TEXT PASSAGE –
------------------------
If the child has been adopted internationally, the family may opt to choose a name that is common or acceptable in the birth country of the child. Some families who have adopted Korean-born children have chosen to use a Korean middle name; for example, Register named her daughter "Grace" and "Keun Young" for her first and middle names. According to Register, some countries require adoptive parents to name their child with at least one name common to the country of origin. (This requirement is, however, not enforceable once the child has relocated to the United States.)

Naming an Older Child

When the child who is adopted is not an infant, the child almost invariably has been given a name by others. As a rule, if the adopting parents can retain the child's original first and middle names, it would probably be best for the child. Almost inevitably, the child's last name will be changed. To change a child's first and middle names, along with changing the child's environment, could theoretically affect the child's identity as well.

Although she was not adopted, actress Patty Duke has discussed and written about the dissonance and the dismay she felt when her original name "Anna" was replaced by "Patty" and how this name change affected her identity and feeling of selfhood. It seems likely that an adopted child whose name is changed against her wishes or desires would also feel negative or confused about her identity.
------------------------
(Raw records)
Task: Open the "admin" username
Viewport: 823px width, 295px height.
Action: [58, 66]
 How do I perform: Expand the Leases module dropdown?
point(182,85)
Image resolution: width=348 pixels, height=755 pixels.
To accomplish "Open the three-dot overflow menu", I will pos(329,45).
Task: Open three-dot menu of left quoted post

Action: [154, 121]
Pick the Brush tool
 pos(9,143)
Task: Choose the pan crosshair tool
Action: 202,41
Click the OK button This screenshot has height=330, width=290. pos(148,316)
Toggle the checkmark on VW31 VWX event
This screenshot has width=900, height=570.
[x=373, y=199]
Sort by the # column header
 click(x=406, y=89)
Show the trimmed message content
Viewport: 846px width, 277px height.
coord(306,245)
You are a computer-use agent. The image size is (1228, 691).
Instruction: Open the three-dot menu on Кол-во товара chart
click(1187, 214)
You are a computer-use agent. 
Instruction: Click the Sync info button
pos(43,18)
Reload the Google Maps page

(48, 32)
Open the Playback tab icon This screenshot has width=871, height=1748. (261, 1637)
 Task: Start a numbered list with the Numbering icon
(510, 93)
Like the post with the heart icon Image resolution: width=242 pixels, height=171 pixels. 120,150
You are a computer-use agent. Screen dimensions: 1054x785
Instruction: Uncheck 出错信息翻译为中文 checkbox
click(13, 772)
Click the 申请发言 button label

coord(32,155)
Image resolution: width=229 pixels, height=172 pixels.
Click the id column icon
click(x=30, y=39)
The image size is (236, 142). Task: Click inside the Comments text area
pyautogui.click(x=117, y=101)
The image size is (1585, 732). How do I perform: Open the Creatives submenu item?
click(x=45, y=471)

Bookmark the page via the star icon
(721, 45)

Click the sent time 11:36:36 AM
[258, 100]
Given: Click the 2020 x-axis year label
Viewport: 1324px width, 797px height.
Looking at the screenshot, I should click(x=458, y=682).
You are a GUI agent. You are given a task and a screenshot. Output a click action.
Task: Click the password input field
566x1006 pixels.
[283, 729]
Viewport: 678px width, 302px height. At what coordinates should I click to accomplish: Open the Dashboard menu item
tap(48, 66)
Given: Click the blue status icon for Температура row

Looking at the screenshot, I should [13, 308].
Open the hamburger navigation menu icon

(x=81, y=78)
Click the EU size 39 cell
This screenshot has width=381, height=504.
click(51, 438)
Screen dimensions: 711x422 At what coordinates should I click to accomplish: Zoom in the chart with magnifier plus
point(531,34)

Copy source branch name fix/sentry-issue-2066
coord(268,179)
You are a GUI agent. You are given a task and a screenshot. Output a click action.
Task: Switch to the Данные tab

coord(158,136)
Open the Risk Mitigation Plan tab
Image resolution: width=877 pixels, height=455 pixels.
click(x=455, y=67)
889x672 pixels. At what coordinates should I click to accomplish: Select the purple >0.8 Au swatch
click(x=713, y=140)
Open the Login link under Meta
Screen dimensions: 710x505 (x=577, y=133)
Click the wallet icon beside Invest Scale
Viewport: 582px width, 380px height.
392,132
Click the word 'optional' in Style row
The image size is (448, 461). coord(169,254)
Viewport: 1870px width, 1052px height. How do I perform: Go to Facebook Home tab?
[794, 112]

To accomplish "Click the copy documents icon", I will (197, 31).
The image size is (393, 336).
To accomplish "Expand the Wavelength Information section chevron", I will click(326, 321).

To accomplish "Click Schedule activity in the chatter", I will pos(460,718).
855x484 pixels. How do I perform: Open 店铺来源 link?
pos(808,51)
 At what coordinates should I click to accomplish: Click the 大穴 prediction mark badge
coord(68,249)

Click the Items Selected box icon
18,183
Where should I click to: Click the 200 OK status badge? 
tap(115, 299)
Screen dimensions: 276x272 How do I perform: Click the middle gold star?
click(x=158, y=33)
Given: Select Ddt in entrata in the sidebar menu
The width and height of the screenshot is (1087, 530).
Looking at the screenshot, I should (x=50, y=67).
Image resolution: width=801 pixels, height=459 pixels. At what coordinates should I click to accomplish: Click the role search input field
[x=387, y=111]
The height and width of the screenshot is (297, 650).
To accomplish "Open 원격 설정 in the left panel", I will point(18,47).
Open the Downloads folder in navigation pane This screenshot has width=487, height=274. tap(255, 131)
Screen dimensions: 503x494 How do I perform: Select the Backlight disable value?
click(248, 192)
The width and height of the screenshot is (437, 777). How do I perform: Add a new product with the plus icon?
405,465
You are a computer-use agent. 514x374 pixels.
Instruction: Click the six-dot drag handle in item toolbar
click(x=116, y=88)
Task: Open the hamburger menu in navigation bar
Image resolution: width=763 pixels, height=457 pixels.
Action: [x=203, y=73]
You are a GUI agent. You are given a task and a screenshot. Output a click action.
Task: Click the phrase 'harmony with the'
------------------------
GIVEN EXERCISE A –
From the passage on naming adopted children, list every personal name that appears inside quotation marks.
GIVEN EXERCISE B –
In the passage on naming adopted children, what does Register say some countries require of adoptive parents?
GIVEN EXERCISE C –
Extend the passage on naming adopted children with a continuation that begins right after its last sentence.
The records stand apart from the text as separate material.

EXERCISE RESULT A –
"Grace", "Keun Young", "Anna", "Patty"

EXERCISE RESULT B –
Some countries require adoptive parents to give their child at least one name common to the child's country of origin.

EXERCISE RESULT C –
There are exceptions; for example, if the child detests his first name or normally goes by his middle name, then he may desire a legal name change. Sometimes the adoptive family will retain the child's first birth name and opt to give the child a family middle name, in an effort to retain the child's original identity and also bond the child with the new family.

One adoptive family finalized the adoption of their 10-year-old child over the summer vacation. She was very eager to have her last name changed to match the name of her parents because she wanted to go to school with the same last name as theirs.

Cheri Register, "Are Those Kids Yours?": American Families with Children Adopted From Other Countries (New York: Free Press, 1990).